Founded in 2002 by Mark Smylie as a home for his epic fantasy Artesia, ASP later grew to include books like the steampunk-samurai-Western Robotika, the anthropomorphic fantasy Mouse Guard and the historical tale The Lone and Level Sands – all well-received. The publisher also released reprints of popular European comics The Killer and Okko: The Cycle of Water.
Then in March 2007, ASP announced a dozen new titles, followed last month by eight more.
“Our growth in the last year has clearly strained our workflow capacity,” co-publisher Smylie said in yesterday’s press release. “Lateness has historically been a problem with many creator-driven and creator-owned titles, but our own workflow issues have exacerbated the situation.

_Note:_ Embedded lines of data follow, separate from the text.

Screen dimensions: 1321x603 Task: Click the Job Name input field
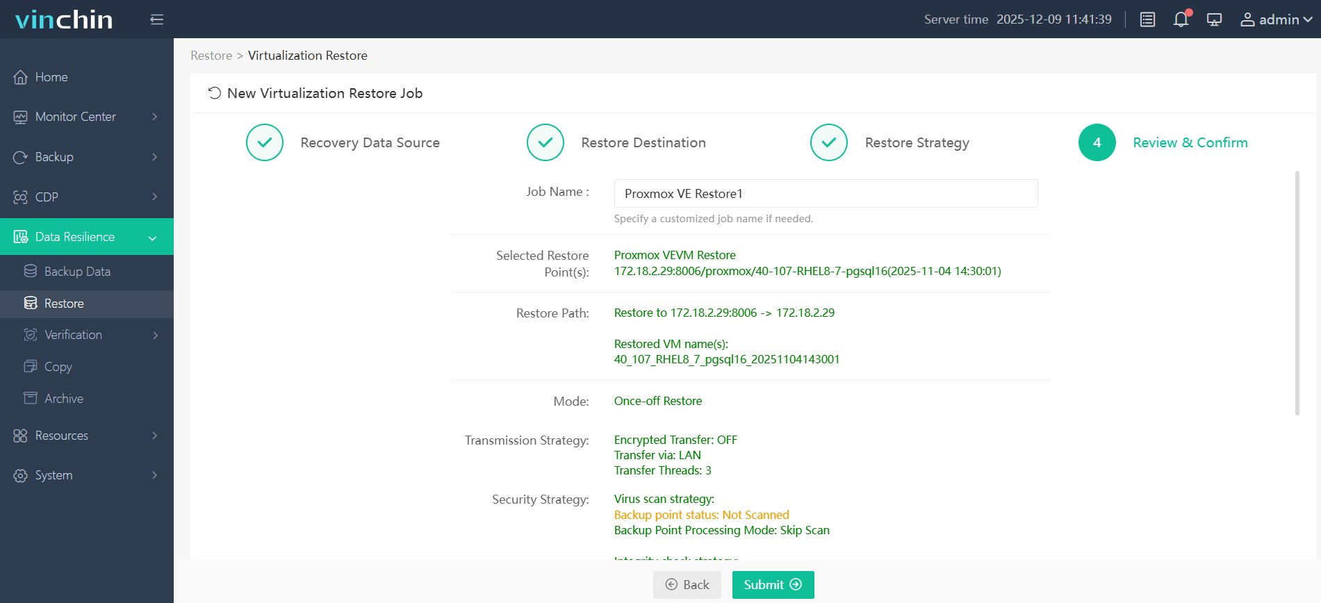(826, 194)
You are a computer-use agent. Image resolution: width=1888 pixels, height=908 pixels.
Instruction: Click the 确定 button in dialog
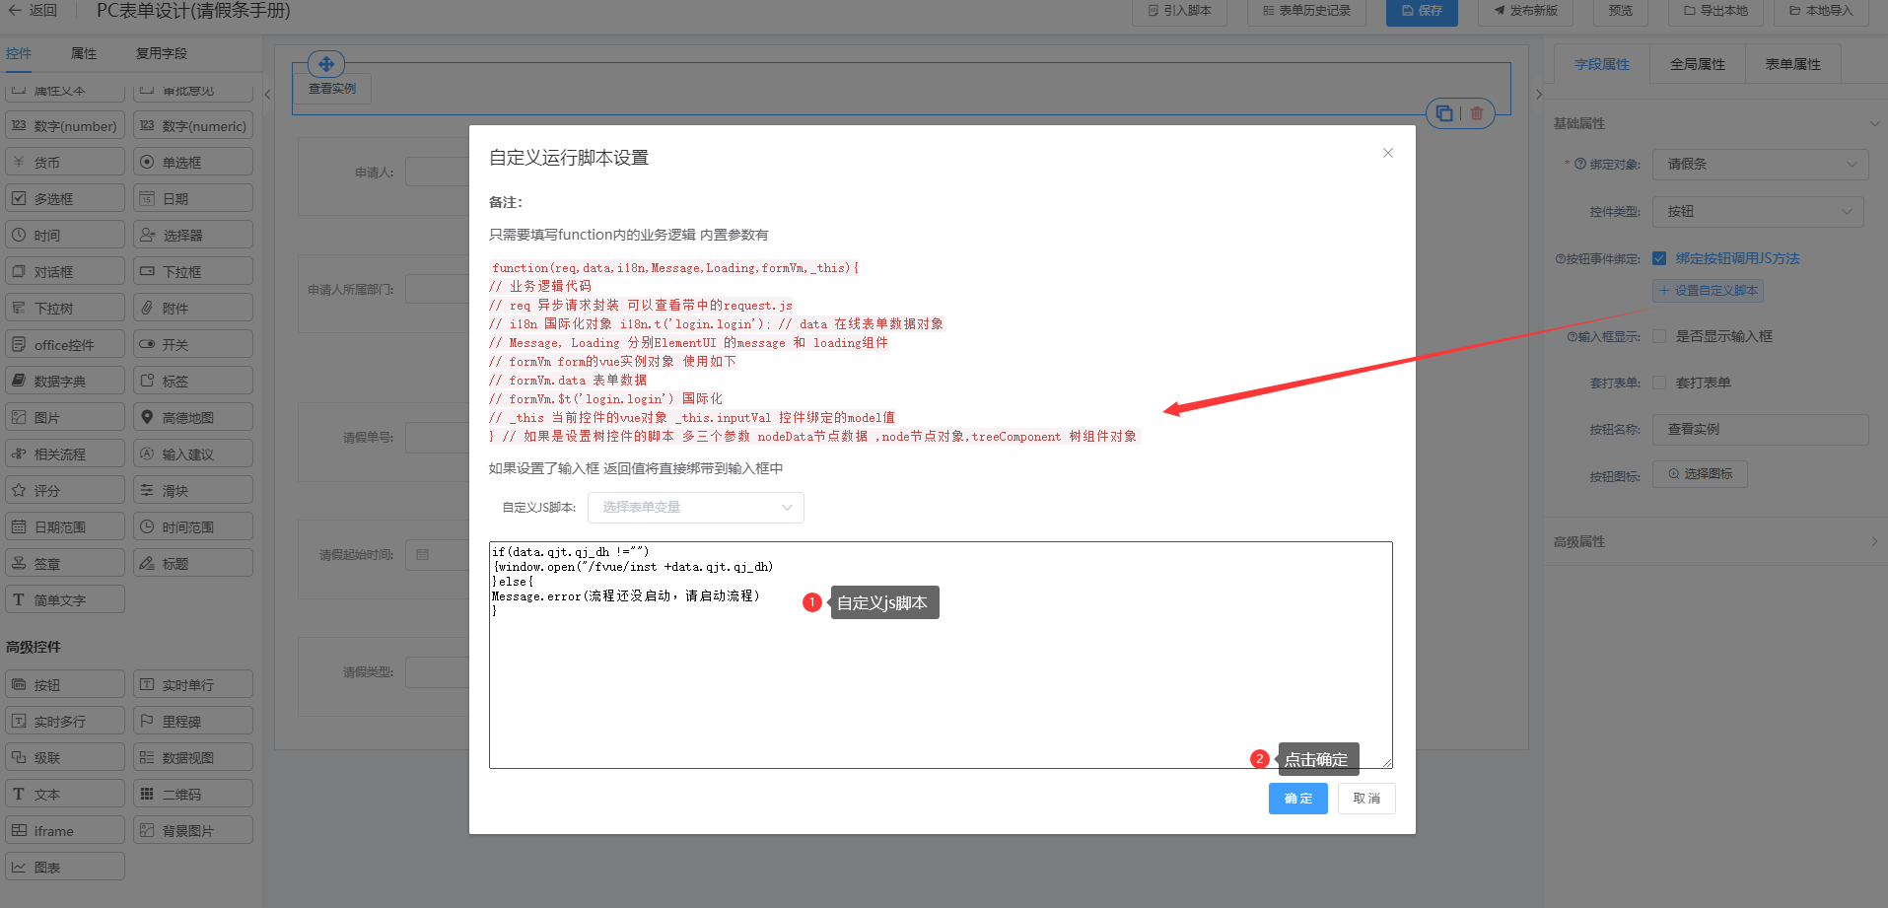[x=1297, y=799]
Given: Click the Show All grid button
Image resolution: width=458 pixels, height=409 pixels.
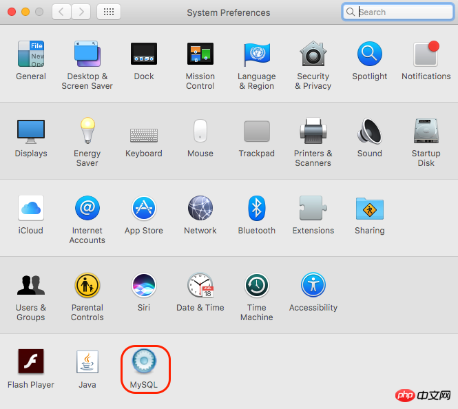Looking at the screenshot, I should click(109, 12).
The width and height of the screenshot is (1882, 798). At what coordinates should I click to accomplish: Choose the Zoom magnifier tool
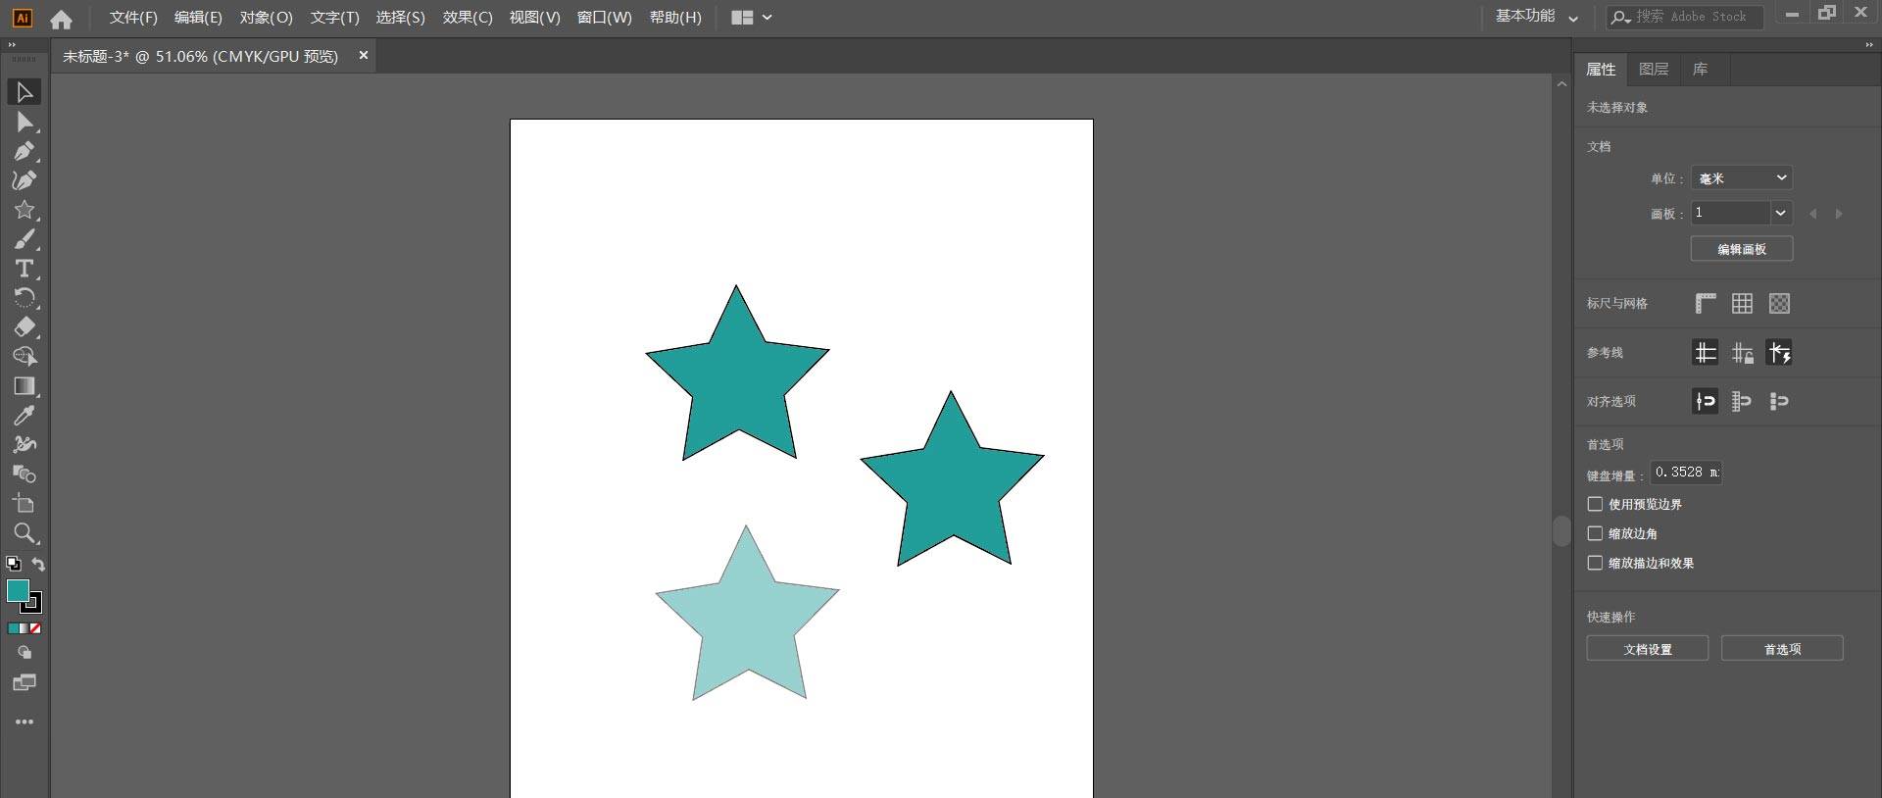(24, 533)
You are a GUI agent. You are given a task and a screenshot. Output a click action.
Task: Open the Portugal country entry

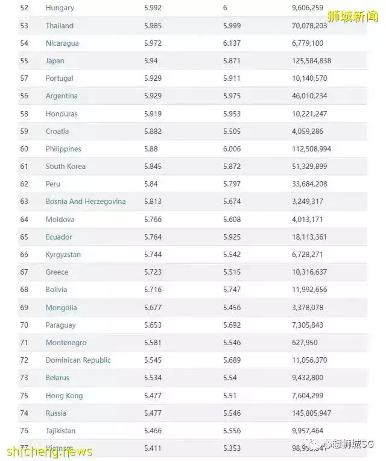[x=60, y=78]
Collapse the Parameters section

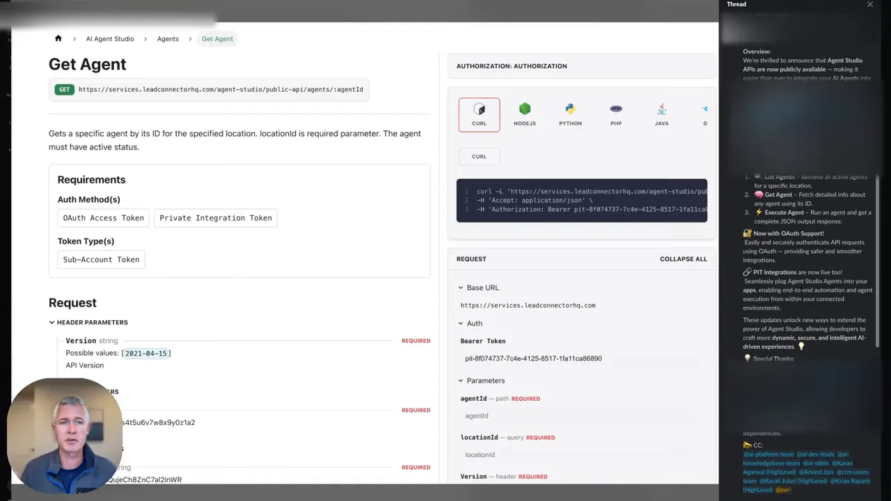pos(461,381)
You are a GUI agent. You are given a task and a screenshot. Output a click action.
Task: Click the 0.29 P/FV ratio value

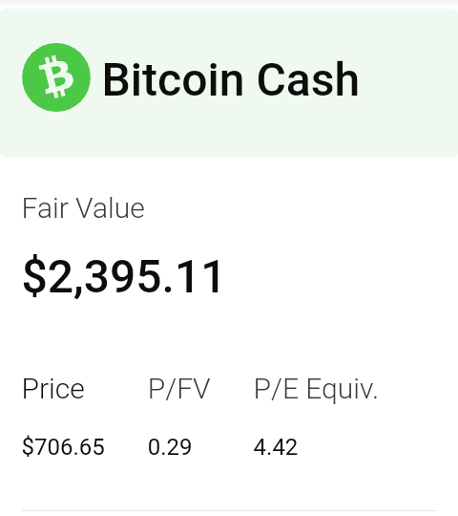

We are as frustrated with our struggle to get books out on time as, I’m sure, are our readers, and we want to make sure we come out of the reorganization with a better workflow and solicitation process model. So while there will be some further delays in the release of recently solicited titles as we restructure, we also want to make sure we emerge in the next few months from our reorganization with a release schedule that we can hit on a regular basis, as guaranteed as possible. We can only ask that our many supporters, retailers and fans alike, be patient with us during this time.”
The announcement brought a swift reaction from writer Brandon Thomas, whose Many Adventures of Miranda Mercury debuted in February from ASP.
“While Archaia is confident they will ultimately emerge from this, it’s obviously a huge setback for us,” Thomas wrote in his regular column at Newsarama.
“As we’ve all been given the opportunity to seek out other publishing options, that’s something we’re definitely looking into now that the news is out,” he continued. “We want to stay loyal to Mark Smylie and the crew, but it would be irresponsible not to move in this direction, at least for the next couple weeks. We’re hopeful that asking around now will be a bit easier than before, when all we had to show for ourselves was those first five pages.”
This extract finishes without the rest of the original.